1-Nitropyrene (1-NP) is one component of atmospheric fine particles. Previous report revealed that acute 1-NP exposure induced respiratory inflammation. This study aimed to investigate whether chronic 1-NP exposure induces pulmonary fibrosis. Male C57BL6/J mice were intratracheally instilled to 1-NP (20 μg/mouse/week) for 6 weeks. Diffuse interstitial inflammation, a-smooth muscle actin (a-SMA)-positive cells, a marker of epithelial-mesenchymal transition (EMT), and an extensive collagen deposition, measured by Masson staining, were observed in 1-NP-exposed mouse lungs. Pulmonary function showed that lung dynamic compliance (Cydn-min) was reduced in 1-NP-exposed mice. Conversely, inspiratory resistance (Ri) and expiratory resistance (Re) were elevated in 1-NP-exposed mice. Mechanistically, cell migration and invasion were accelerated in 1-NP-exposed pulmonary epithelial cells. In addition, E-cadherin, an epithelial marker, was downregulated, and vimentin, a-SMA and N-cadherin, three mesenchymal markers, were upregulated in 1-NP-exposed pulmonary epithelial cells.
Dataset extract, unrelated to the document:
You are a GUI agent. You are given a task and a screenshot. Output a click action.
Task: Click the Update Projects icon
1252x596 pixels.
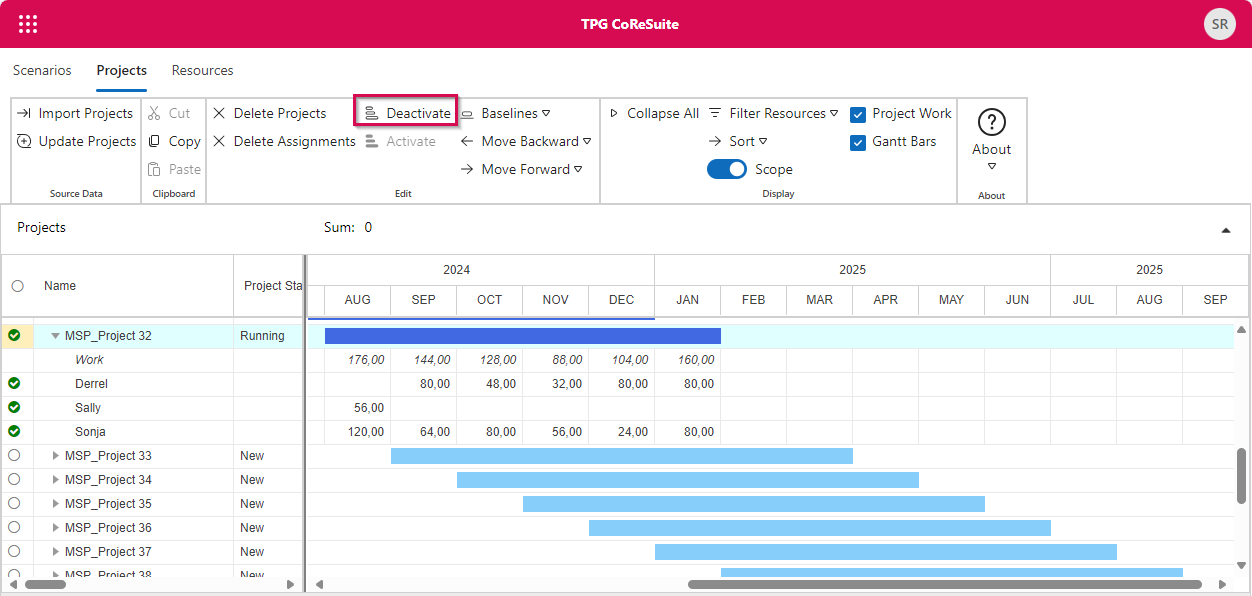click(x=24, y=142)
Although TGF-β wasn’t altered, phosphorylated Smad2/3 were enhanced in 1-NP-exposed pulmonary epithelial cells. Moreover, reactive oxygen species (ROS) were increased and endoplasmic reticulum (ER) stress was activated in 1-NP-exposed pulmonary epithelial cells. N-Acetylcysteine (NAC), an antioxidant, attenuated 1-NP-evoked excess ROS, ER stress and EMT in pulmonary epithelial cells. Similarly, pretreatment with NAC alleviated 1-NP-caused pulmonary EMT and lung fibrosis in mice. These results demonstrate that ROS-evoked ER stress contributes, at least partially, to 1-NP-induced EMT and pulmonary fibrosis.